Availability is the fraction of time a system is working and able to serve requests:

                 uptime
   availability = ------------------ = uptime / (uptime + downtime)
                  uptime + downtime

We almost always express it as a percentage, and we count the nines. The reason engineers obsess over an extra nine is that each one is ten times harder than the last — and the difference in allowed downtime is enormous.

Availability	”Nines”	Downtime / year	Downtime / day
99%	two	~3.65 days	~14 min
99.9%	three	~8.8 hours	~1.4 min
99.99%	four	~52 minutes	~8.6 sec
99.999%	five	~5.3 minutes	~0.86 sec

The jump from three nines to five nines is the difference between “a coffee break of downtime per day” and “you blinked and missed it.” Five nines is extraordinarily expensive — it usually rules out any process that needs a human to wake up and respond, because humans are slower than 5 minutes/year.

SLA vs SLO vs SLI — three different things

These three are constantly conflated. They form a chain from measurement to promise:

   SLI  →  what you MEASURE      (an actual number: "99.97% of requests succeeded")
   SLO  →  what you TARGET       (an internal goal:  "we aim for 99.95%")
   SLA  →  what you PROMISE      (a contract w/ penalties: "99.9%, or you get a refund")
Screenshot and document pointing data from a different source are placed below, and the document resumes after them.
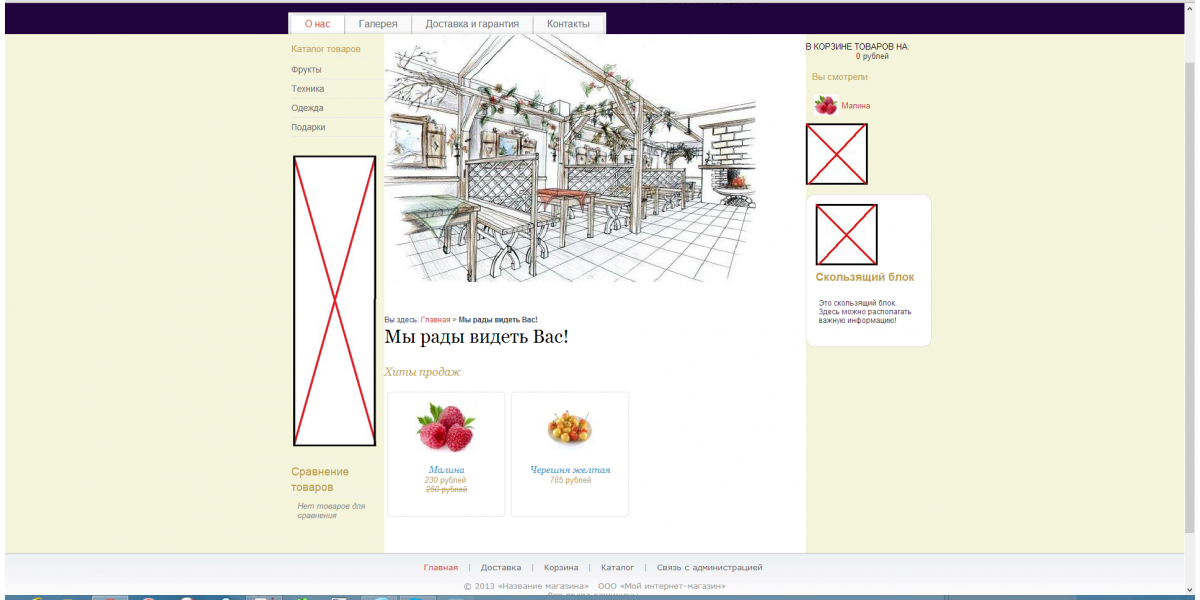The width and height of the screenshot is (1200, 600).
Task: Click the Главная breadcrumb link
Action: [x=435, y=320]

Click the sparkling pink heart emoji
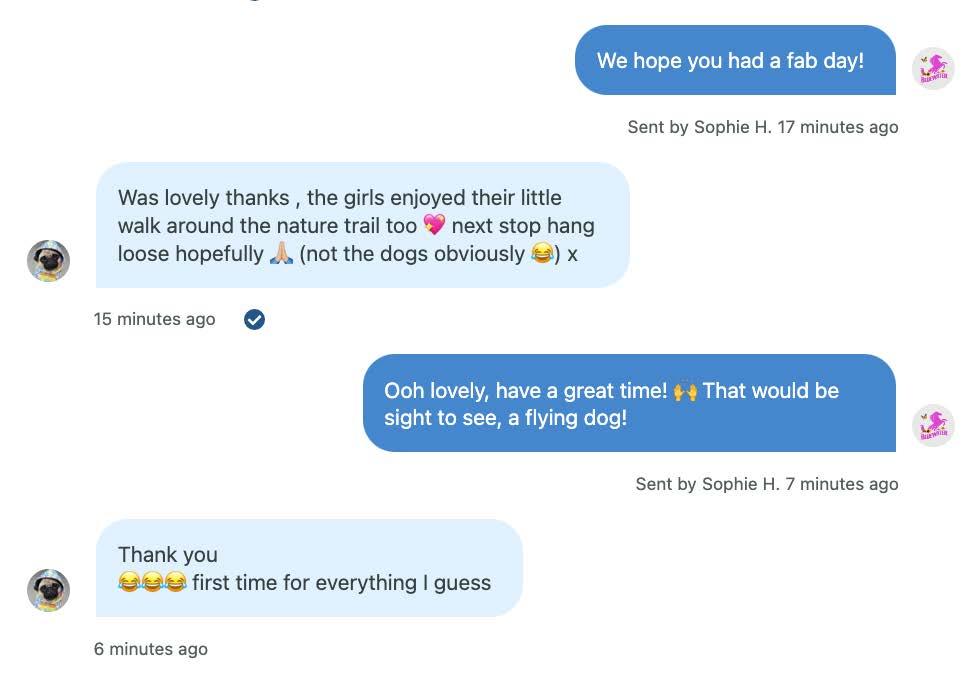tap(434, 226)
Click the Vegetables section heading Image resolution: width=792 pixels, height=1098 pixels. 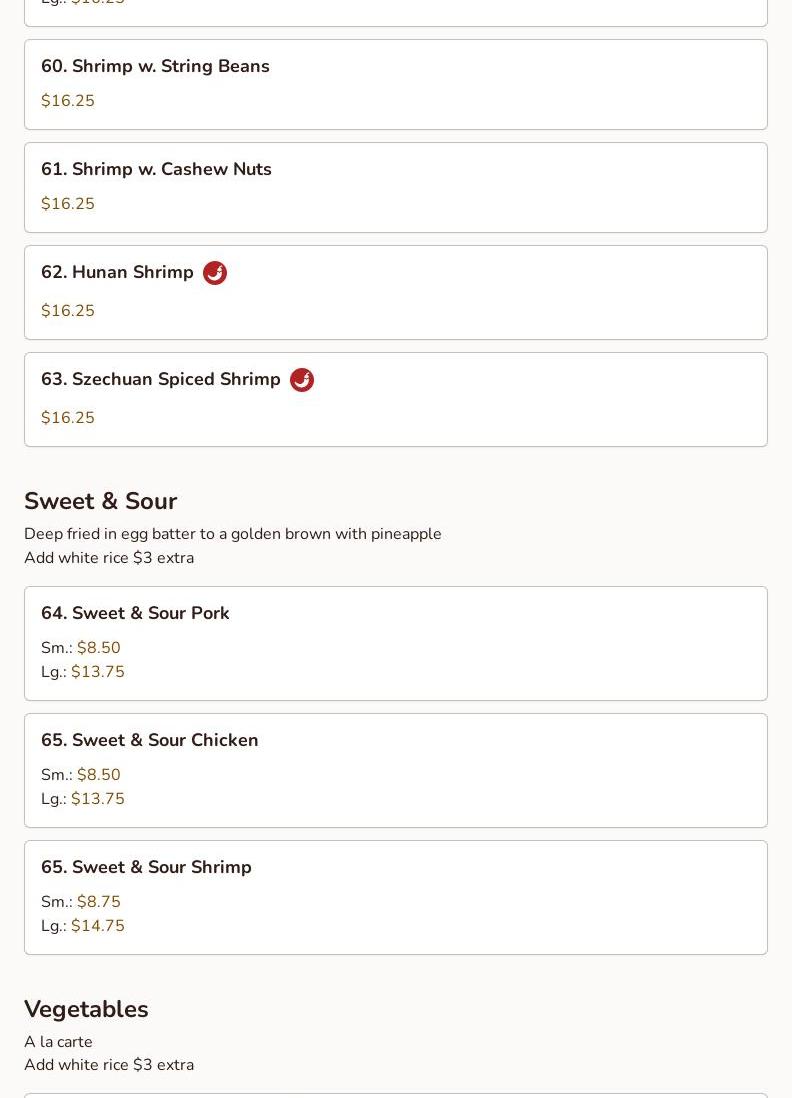point(86,1009)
SLI — Service Level Indicator. A real, measured quantity: success rate, p99 latency, uptime. This is reality.
SLO — Service Level Objective. Your internal target for an SLI. This is your goal, usually set tighter than what you promise customers, so you have room to miss it without breaking a contract.
SLA — Service Level Agreement. A contractual promise to customers, with consequences (refunds, credits) if you break it. This is legal/business.
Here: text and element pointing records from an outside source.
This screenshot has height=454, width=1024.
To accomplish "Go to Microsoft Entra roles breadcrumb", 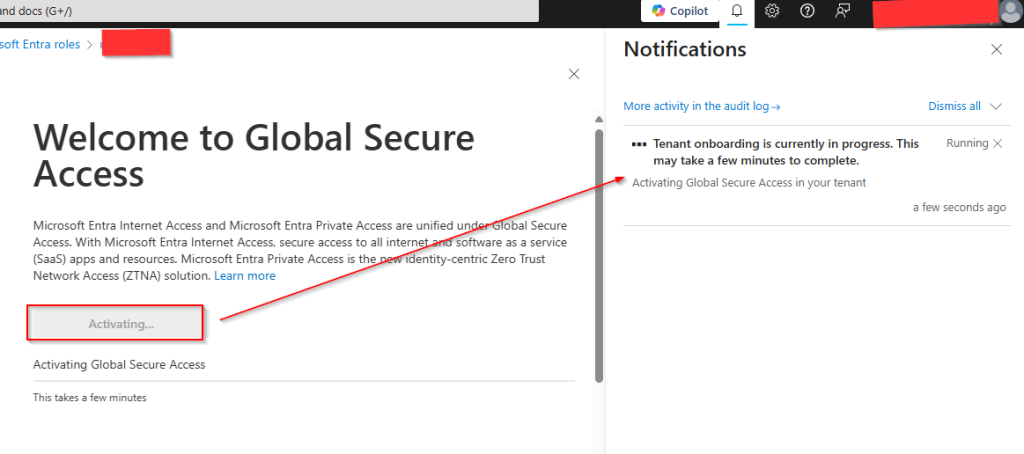I will click(x=40, y=44).
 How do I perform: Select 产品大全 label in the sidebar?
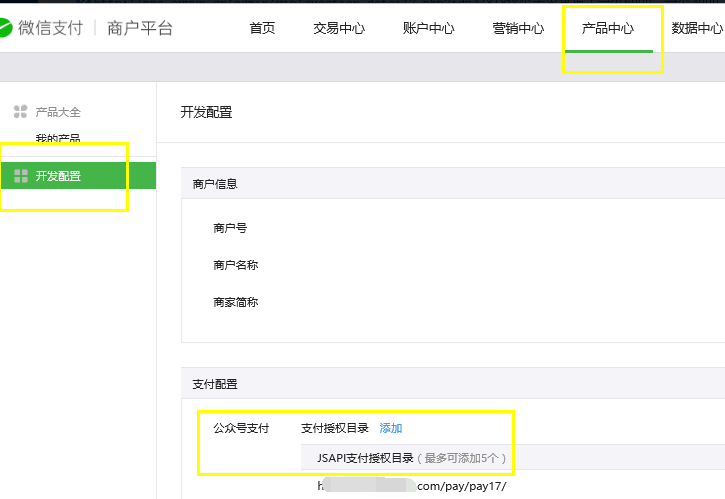pyautogui.click(x=58, y=112)
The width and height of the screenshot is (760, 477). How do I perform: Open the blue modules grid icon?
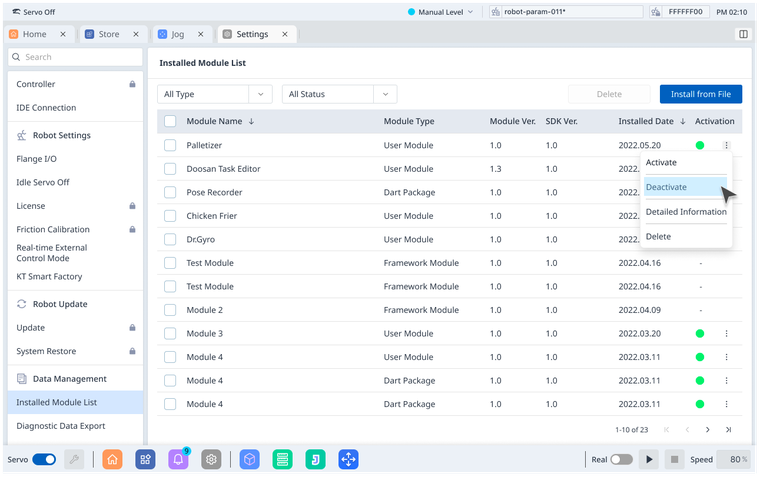click(x=145, y=459)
The math that actually matters: series vs parallel

Here is the part that changes how you design. When you compose components, their availabilities combine — and the rule depends on whether they’re in series or in parallel.

Components in series → multiply (it gets worse)

If your request must pass through several components and all of them must work, the availabilities multiply:

   A_total = A_1 × A_2 × A_3 × ...

   web server (99.9%) → app (99.9%) → database (99.9%)
   0.999 × 0.999 × 0.999 ≈ 0.997  →  only 99.7%  (~26 hours/year down!)

Three “three-nines” components in a row give you less than three nines together. This is brutal and non-obvious: every dependency you add on the critical path drags your availability down. A chain is exactly as weak as the product of its links. This is why minimizing hard dependencies — and degrading gracefully when a non-critical one is down — is a core reliability skill.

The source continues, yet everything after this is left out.